Bir sabah ördek avına çıktığında orta yaşlı ve çocuksuz bir adam olan Nathan McCann ormanda terk edilmiş bir bebek bulur. Kafasına takılmış minik örgü beresiyle kazağa sarılmış bu bebeğin hâlâ hayatta olduğunu görmek onu dehşete düşürür. Karısını dehşete düşüren şey ise Nathan'ın bu bebeği evlat edinmek istemesi olur. Tam olarak bu noktada çocuğun büyükannesi ortaya çıkar. Nathan onu kurtaranın kendisi olduğunu açıklamak üzere çocuğu günü geldiğinde onunla tanıştıracağına dair büyükannenin ona söz vermesini ister.
On beş yıl sonra artık bir dul olan Nathan çocuğun bir kez daha terk edildiğini öğrenir; ancak bu kez çocuk kapısına bırakılır. Nat isimli bu çocuk asık suratlı huysuz ve suç işleyen bir gence dönüşmüş ve büyükannesi de artık onunla baş edemez hale gelmiştir.
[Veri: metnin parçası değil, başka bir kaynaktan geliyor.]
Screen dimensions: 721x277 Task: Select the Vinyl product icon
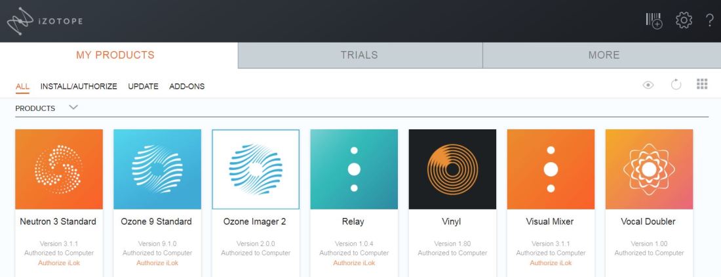tap(452, 169)
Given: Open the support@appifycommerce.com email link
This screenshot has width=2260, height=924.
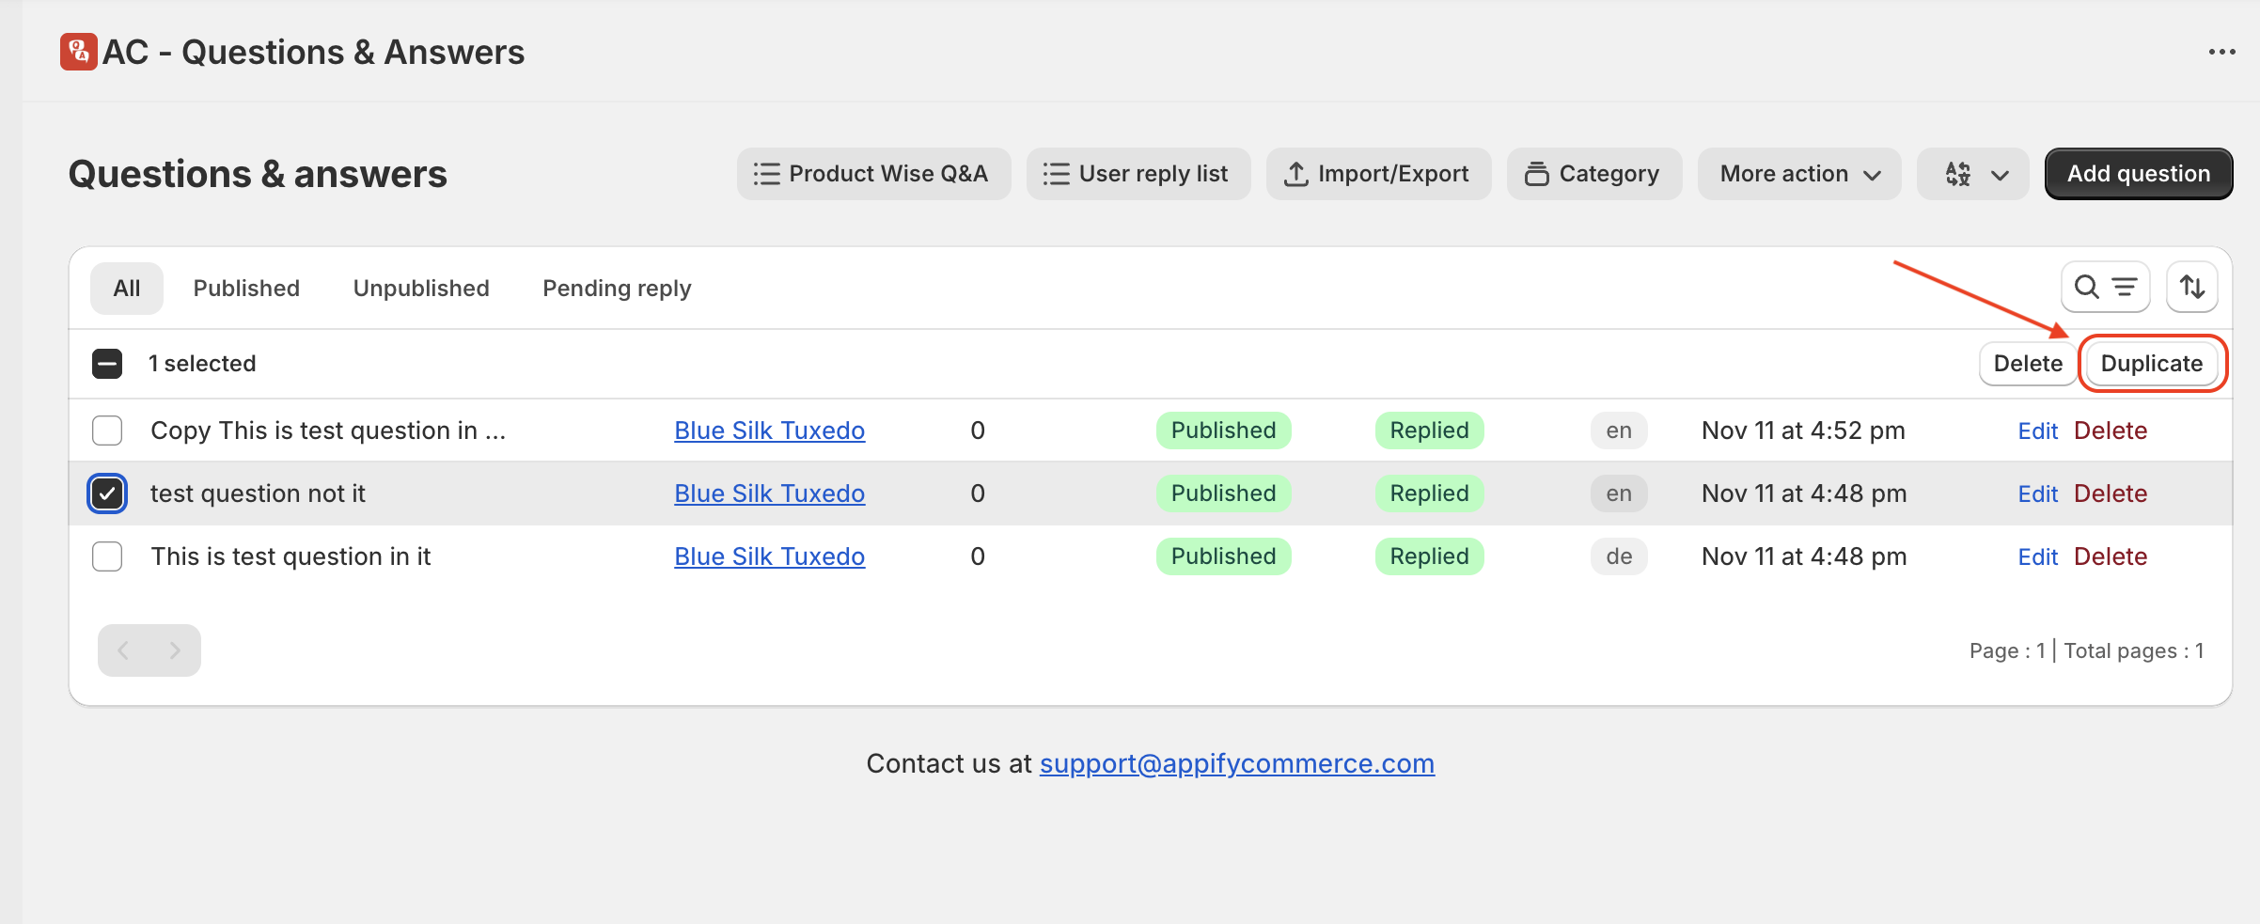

Nathan Nat'e bakmayı kabul eder böylece ikisi uzun yıllar sürecek bir irade savaşına sürüklenmiş olur. Yaşlı adam ne olursa olsun onu asla terk etmeyeceğini sürekli yineler. Nat sonsuza dek ikisinin de hayatını değiştirecek bir travma geçirse bile... Nathan onu asla terk etmeyecektir.
«Seni Bulduğumda hayatta hiçbir şeyin hiç kimsenin koparamayacağı beklenmedik bağların muazzam ve duygusal öyküsünü anlatıyor bize.»